Monday, 15 April 2019

Guest review by Ian Beck: STASI 77 by David Young


"... the constant fear of being observed, followed or overheard runs like a strong thread throughout ..." 


Ian Beck is the author and illustrator of many books for children. He has also illustrated books by Adele Geras, Rose Impey, Geraldine MaCaughrean and Philip Pullman. He has published several novels for young people including the Tom Trueheart series, Pastworld, The Haunting of Charity Delafield, and The Carmody Casebooks. He recently revisited his iconic illustration to the cover of Elton John’s 1973 album Goodbye Yellow Brick Road reimaging it for the cover of Elton’s final world tour programme. His most recent picture book is The Magic Hour published by Tate Gallery in March of this year.

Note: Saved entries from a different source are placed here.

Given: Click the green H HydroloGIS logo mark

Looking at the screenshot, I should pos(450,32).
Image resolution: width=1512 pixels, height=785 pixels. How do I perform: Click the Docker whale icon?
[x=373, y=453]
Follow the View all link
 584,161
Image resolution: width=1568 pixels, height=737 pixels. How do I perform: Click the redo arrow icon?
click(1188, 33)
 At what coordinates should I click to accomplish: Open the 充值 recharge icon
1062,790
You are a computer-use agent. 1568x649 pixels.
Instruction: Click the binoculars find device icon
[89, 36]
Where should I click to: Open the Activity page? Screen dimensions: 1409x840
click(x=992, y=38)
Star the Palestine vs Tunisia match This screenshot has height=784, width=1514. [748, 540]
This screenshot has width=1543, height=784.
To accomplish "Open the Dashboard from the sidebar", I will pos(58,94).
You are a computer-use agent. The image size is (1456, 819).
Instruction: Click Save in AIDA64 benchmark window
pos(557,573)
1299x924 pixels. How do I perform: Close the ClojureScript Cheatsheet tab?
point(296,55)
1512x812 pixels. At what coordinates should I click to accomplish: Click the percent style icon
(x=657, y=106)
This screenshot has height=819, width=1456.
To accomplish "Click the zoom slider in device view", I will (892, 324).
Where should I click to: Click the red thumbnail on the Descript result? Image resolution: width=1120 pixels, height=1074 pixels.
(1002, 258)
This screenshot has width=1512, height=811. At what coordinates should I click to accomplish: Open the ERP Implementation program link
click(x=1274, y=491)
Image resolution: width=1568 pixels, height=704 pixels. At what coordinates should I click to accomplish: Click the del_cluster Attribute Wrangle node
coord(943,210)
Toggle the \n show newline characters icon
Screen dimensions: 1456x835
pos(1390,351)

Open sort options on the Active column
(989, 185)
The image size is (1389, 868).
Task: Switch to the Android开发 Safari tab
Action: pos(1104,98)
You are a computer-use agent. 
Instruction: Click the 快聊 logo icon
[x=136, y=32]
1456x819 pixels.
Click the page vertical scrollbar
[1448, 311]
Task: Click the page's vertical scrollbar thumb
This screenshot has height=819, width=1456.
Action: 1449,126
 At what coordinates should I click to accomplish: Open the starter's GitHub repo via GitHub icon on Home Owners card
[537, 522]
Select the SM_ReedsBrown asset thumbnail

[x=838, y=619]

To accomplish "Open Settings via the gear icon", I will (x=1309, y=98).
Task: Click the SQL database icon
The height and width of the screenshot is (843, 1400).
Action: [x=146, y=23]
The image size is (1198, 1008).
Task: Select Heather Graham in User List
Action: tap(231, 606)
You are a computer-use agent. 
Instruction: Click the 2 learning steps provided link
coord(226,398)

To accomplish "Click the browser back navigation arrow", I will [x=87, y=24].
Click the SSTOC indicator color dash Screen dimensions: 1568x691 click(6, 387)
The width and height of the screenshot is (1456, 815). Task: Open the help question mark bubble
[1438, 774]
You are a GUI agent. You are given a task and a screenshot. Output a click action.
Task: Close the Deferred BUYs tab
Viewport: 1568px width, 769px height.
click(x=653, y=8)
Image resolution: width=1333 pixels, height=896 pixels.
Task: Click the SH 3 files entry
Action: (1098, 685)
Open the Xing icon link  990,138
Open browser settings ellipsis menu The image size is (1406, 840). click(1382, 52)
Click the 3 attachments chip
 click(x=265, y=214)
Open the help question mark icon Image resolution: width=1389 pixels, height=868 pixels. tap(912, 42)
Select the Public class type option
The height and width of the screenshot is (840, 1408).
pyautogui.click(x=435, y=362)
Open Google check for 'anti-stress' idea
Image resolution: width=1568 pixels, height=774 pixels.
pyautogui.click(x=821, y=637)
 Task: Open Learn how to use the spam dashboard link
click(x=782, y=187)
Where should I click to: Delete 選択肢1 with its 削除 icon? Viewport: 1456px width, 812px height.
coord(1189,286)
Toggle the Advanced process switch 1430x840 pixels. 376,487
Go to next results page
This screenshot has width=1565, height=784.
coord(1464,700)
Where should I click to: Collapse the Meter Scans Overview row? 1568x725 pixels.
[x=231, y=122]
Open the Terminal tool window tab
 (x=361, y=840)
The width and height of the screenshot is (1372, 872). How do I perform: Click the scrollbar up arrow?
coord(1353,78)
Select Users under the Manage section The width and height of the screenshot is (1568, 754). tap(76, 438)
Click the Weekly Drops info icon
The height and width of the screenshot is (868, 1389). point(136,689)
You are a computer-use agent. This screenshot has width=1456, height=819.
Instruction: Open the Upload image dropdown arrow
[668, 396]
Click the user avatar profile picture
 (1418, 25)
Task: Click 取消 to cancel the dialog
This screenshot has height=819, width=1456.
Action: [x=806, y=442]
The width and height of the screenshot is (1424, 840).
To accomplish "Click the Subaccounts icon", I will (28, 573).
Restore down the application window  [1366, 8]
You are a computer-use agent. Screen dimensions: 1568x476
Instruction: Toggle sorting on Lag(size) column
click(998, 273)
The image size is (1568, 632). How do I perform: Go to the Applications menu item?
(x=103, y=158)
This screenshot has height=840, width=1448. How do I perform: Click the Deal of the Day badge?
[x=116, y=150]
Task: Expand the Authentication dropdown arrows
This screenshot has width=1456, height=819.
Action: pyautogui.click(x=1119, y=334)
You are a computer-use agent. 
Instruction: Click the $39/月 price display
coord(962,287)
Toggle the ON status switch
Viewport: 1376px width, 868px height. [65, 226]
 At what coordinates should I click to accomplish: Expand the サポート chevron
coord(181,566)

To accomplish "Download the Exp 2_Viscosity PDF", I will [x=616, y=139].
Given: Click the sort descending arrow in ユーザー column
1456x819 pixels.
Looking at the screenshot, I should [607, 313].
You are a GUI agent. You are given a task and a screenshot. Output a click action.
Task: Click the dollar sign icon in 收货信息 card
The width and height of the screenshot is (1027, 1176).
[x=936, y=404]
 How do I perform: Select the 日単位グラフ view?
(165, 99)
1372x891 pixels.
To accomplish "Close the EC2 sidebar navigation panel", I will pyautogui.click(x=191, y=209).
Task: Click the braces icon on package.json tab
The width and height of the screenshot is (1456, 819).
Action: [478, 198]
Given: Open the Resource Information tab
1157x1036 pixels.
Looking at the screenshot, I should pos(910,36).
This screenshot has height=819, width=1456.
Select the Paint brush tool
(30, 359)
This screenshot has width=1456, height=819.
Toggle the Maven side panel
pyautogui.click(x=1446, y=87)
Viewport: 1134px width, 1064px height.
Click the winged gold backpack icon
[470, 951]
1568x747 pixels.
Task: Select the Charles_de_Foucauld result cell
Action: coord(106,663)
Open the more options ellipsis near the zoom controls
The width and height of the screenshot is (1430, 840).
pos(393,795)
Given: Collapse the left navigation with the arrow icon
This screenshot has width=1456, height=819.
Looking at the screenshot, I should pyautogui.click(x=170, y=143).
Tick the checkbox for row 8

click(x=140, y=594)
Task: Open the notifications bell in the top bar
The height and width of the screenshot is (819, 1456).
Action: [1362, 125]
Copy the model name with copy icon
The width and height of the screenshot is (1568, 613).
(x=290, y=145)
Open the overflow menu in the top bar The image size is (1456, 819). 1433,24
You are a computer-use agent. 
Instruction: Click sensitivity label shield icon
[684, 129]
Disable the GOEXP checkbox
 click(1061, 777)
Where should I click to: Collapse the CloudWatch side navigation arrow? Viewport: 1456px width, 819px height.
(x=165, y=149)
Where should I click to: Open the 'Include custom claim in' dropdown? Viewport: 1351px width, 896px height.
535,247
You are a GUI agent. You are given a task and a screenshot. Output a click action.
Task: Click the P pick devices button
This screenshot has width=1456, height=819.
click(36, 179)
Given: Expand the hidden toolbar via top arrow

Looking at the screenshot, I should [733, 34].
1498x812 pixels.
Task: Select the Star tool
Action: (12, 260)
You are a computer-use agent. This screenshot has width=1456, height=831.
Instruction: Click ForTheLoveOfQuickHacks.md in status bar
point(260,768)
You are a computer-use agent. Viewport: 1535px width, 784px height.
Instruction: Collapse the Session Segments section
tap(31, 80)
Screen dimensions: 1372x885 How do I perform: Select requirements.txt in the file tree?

It is 1977 in the Deutsche Demokratische Republik of East Germany. The anti-fascist protection barrier (to give the Berlin wall its official title) will still be standing for another 12 years. Major Karin Muller of the Kriminalpolizei has been recalled from holiday to investigate the suspicious death of a party official. As with the three previous books in the series (Stasi Child, Stasi Wolf and A Darker State) her enquiries are never straightforward. There are always deeply hidden crosscurrents and darker motives. The shadowy hands of the Stasi, the state secret police, are close  behind her at almost every turn.

Karin has an odd kind of relationship with her country and its politics. Frequently frustrated at her attempts to get to the truth and yet, in passing, admiring the architecture of their brave ‘new world’, feeling at one point in the centre of a new development that ‘Marx himself would be proud of what they had achieved’. However, she can still deplore the qualities of the official ersatz coffee, Kaffe Mix. It comes as a delightful, almost ecstatic shock when in one scene she ís covertly served a cup made from real coffee imported from the West.

The party official has been found suffocated by smoke inhalation. What at first might have been seen and dismissed as an accident is soon revealed to be murder. A similar killing of another party official is reported, and further murders using the same modus operandi. Karin sets off with her assistant, Hauptmann Werner Tilsner (with whom she has shared the odd dalliance in the past) who says, ‘I’d much rather be getting dirty hands than shuffling paper and pushing pens.’ However an interview with the widow of one of the murdered men is made difficult through the presence of a Stasi official who censors certain questions and forbids particular lines of enquiry. It seems that the Stasi are taking a very keen interest in what appears at first to be a routine case. Even those officials and colleagues who she has been able to trust in the past now seem at times to be untrustworthy, even perhaps capable of physically doctoring evidence. Who can Karin Muller trust? In the end, perhaps, only herself.  

The narrative is interrupted at certain points with the testimony of a French prisoner in WW2. A fisherman from the Isle de Re, he was in the resistance with his two siblings, ‘a band of brothers’. They have been caught and shipped to Germany as slave labourers, known as Zebras, for their striped uniforms. They work in terrible conditions tunnelling for the secret V1 and V2 rocket bases, flogged and starved and treated as barely human by the Kapos in charge of them. The horror of their story, each time it appears, provides a vivid and continually worsening counterpoint to the main thrust of the investigation. Karin seems especially vulnerable this time round. Her twins, aged seventeen months and mostly looked after by her grandmother Helga, are a sensitive pressure point, a possible bargaining chip for any officials out to thwart her investigation if it gets too near the truth. The narrative constantly circles the very dark secrets of Germany’s past in WW2. Karin is from the generation born too late to be held responsible for what happened in the war: as one of the characters says to her at one point, ‘You are too young to bear the guilt’. Later in the narrative a series of immediate post-war debriefing interviews between a major in the American forces and a member of the Nazi party are transcribed, throwing more light on the darkness at the heart of the book and its shocking conclusion. 

David Young writes with admirable clarity and atmosphere. The day to day details of East German life, the suspicions and petty inconveniences, the constant fear of being observed, followed or overheard runs like a strong thread throughout. Interviews might be conducted at an especially unpopular bench at the Zoo. Older buildings and their history are evoked: ‘Like many of the Republic’s older structures, bullet hole damage from the Second World War was still evident in its brickwork’....indeed that damage is not only physical but runs deep into the structure of the state itself. This gripping and satisfying read is a worthy conclusion to the Karin Muller series. It is also fascinating to read of the true deeply moving and shocking events behind the story in the author’s note at the end of the book.

Stasi 77 is published by Bonnier.

1 comment:

  1. Thank you for your review, Ian. This book definitely on my list. I love the new look to the site!